Glücksspiel mit der Behörde

Mit dem aktuellen Glücksspielgesetz hat der Gesetzgeber versagt. Ein Paradebeispiel, wie man Recht nicht schafft.

Seit der römischen Antike haben Regierungen, Religionen und andere Machthaber danach getrachtet, Glücksspiel durch klare Regeln zu unterbinden – oder zumindest in kontrollierten Bahnen zu halten. Ein legislativer Gedanke, der nicht nur den unschönen Begleiterscheinungen von „Spielhöllen“ (was für ein vielsagendes Wort!) – Sucht, vernichteten Existenzen, Beschaffungskriminalität – geschuldet ist. Auch das moralische Grundmotiv, Vermögen ohne Leistung sei falsch – eigentlich eine zutiefst bürgerliche Perspektive –, steht seit jeher hinter Glücksspielgesetzen.

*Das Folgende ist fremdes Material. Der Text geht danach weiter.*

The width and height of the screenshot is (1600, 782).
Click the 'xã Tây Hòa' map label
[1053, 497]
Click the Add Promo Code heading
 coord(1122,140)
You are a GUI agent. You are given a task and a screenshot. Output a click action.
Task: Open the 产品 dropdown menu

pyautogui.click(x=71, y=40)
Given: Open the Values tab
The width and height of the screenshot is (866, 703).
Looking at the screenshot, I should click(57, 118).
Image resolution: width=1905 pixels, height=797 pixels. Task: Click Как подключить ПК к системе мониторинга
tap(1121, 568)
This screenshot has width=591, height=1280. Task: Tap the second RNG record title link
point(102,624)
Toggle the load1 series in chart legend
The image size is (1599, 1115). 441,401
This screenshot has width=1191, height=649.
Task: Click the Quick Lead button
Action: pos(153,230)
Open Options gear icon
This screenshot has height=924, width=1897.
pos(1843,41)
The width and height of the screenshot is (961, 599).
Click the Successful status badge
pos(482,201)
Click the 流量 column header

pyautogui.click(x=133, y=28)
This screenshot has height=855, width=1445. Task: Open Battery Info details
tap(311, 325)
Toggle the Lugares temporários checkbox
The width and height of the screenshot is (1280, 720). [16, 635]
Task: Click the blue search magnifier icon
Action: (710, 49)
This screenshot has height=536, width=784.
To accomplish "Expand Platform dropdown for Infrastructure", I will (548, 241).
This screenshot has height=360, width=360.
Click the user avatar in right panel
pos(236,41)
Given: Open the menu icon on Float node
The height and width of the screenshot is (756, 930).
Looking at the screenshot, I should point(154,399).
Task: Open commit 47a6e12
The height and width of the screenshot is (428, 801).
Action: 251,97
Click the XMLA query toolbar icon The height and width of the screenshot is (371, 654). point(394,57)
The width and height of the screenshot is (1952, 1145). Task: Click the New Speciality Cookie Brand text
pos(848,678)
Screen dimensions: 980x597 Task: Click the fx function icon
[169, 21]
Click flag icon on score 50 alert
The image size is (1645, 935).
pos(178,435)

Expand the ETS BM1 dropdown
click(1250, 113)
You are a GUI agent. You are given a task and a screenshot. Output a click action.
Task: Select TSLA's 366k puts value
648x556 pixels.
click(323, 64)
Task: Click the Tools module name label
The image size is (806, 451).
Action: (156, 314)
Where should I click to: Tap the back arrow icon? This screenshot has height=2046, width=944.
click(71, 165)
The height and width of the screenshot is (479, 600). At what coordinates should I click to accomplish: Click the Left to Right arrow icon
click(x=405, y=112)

Nur: Das ist ein Gedanke, von dem sich Österreich mit seinen letzten Glücksspielnovellen verabschiedet hat: Das derzeitige Gesetz ist nicht aus einer klaren Vision heraus entstanden, wie man Suchtgefährdete schützen, Betrüger bekämpfen und harmloses Freizeitvergnügen erlauben könnte, sondern aus einem Kuhhandel zwischen unterschiedlichen Lobbys – und mit dem Hintergedanken, dem Staat durch Spielabgaben eine beträchtliche Einnahmenquelle zu erhalten.

Und genau so sieht dann auch die gelebte Rechtspraxis des Glücksspielgesetzes 2010 aus: Da stehen einander in dem undurchdringlichen Paragrafendschungel von Übergangsfristen, Konzessionen und „wohlerworbenen Rechten“ Behörden und Unternehmer – beide unterstützt von hochkarätigen Rechtsgutachtern – gegenüber und müssen eine belastbare Rechtslage erst über Jahre bei den Höchstgerichten erstreiten.

Ein Paradebeispiel, wie man Recht nicht schafft.